そこで彼女は得意であった魔法を売り、金を得ることにした。
それも兵士として。
彼女の才は並外れていた。
しかし、その没落したということから、厄介な扱いを受けていた所をレックスに拾われ……という話だ。
それでも彼女が欲しい!
そんな彼女のステータスがこちら。
名前:リリス・ナゼル
統率:87
武力:71
知力:75
政治:64
魅力:59
魔法:92
特技:強化魔法(魔)、鼓舞、疾走
欲しい!
本当に欲しい!
彼女のステータス! よく見て欲しい!
鼓舞は部隊の士気を上げ、疾走で移動する時のステータスも上がる!
前回の戦いで彼女に士気を任せることができていれば、昼寝をしながらでも勝てていただろう。
そして、特徴的なのが、彼女の魔法である強化魔法(魔)というもの。
これは、味方の魔法を強化することができるかなり希少な魔法だ。
そして、この2つが何を意味するかというと、超高火力を誇る魔法部隊を作れて、それの機動力が高いということだ。
魔法兵部隊の中でも、けた違いに強いものができる。
たまらない。
だが、今の彼女は没落もせず、魔法も本気ではないだろう。
これからを考えると、育てる……ということも考えるとかなり大変だ。
それでも、強い魔法兵部隊は大陸の統一をする気があるなら必須。
必ず作らなければならない。
あ、ちなみにウチもちゃんと魔法兵部隊を持っているし、基本的に大きなところはどこも持っている。
ただ、これまでの戦で出てこなかったのは、国内最強のカゴリア騎士団がいるためだ。
その最強といざ敵対した時、魔法兵部隊は運用コストの割にただの案山子になってしまう。
だから、どこの領地もかなり少なく、持っていないということだ。
スルド男爵などのような弱小だと維持すらできないくらいコストがかかる。
魔法兵で有名なのだと三真国の一つがまじでやばくて、彼女には成長をしてもらわないといけないのだけれど……。
「あの……ユマ様?」
「ん? ああ、すまない。これからどうやって育てようかと迷っていた所だ」
やはりいきなり実践投入はかわいそうだ。
しかるべき部隊……だが、ヴァルガスではまずいか、ならセルヴィー騎士団長に任せるか……。
等々、すぐに考えが他の方に行ってしまう。
「育てる……育てる……」
「ああ、任せておけ。
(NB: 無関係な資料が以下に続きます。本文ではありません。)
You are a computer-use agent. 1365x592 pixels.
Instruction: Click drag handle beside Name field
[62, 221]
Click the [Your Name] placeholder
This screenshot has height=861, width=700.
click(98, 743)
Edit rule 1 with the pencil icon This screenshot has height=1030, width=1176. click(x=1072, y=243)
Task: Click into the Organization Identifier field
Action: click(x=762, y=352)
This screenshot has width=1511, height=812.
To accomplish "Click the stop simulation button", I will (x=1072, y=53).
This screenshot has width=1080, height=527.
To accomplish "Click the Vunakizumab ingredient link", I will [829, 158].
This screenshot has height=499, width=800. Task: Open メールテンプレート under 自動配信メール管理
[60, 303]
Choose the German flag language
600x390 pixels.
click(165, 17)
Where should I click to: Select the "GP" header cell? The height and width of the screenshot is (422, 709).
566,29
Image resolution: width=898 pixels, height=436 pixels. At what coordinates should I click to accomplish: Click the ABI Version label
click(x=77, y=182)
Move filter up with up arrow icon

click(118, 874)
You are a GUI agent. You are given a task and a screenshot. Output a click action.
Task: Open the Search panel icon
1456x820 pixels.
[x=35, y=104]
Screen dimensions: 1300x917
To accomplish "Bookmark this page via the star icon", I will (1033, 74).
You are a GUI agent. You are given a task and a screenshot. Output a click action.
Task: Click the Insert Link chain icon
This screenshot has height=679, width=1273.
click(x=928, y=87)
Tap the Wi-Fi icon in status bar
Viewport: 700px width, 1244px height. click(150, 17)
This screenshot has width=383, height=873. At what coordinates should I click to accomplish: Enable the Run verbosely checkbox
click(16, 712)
徹底的に俺好みにしてやる」
やはり彼女には統率と魔法を同時に上げてもらうのがいいだろう。
一騎打ちなんて普通はするものではないし、そもそも敵に近づかれてもらっては困るからだ。
ならば、ゆくゆくのことを考えて……。
ああ、いかん。
今はちゃんと部下になってもらえるようにしっかりと説明をしなければ。
「それで、問題はないかな?」
俺がそう聞くと、ナゼル夫妻は顔色を青くし、リリスは真っ赤になっていた。
「どうかしたか? ああ、リリス、安心しろ? 手取り足取り教えてやる。必要があれば部下もたくさんつけてやる」
魔法に関しては俺で良ければ教えるし、アーシャ、シエラ、セルヴィーと女性陣も数多くいる。
このことに関してはかなり自信を持っていい。
「そ、そう……ですよね。グレイル次期侯爵様がお望みなんですよね……。リリス……無事で帰ってきてくれ」
「ごめんなさい。リリス。私達にできることは、あなたの無事を祈ることだけ。でも本当に無理になった時は手紙を送ってきて。クルーラー伯爵様に頼み込んで、なんとかして返してもらうようにするわ」
「はい……お父様、お母様、行ってまいります。たとえどのような姿になろうとも、私はお二人の子であろうといたします」
3人はがっちりと抱き合い、涙を流している。
なんだこれ。
俺が金に糸目をつけずに少女を買っているようじゃないか。
そんな様子を見ていた2人の女性……いや、鬼神がそれぞれ俺の両肩を掴む。
「ねぇ……ちょっと話がある」
「ダーリン? あたし達の誘いを断っておいて……その泥棒猫はどういうつもり?」
「え……」
後ろからはビシバシと音がしそうな殺気が俺に飛んできていた。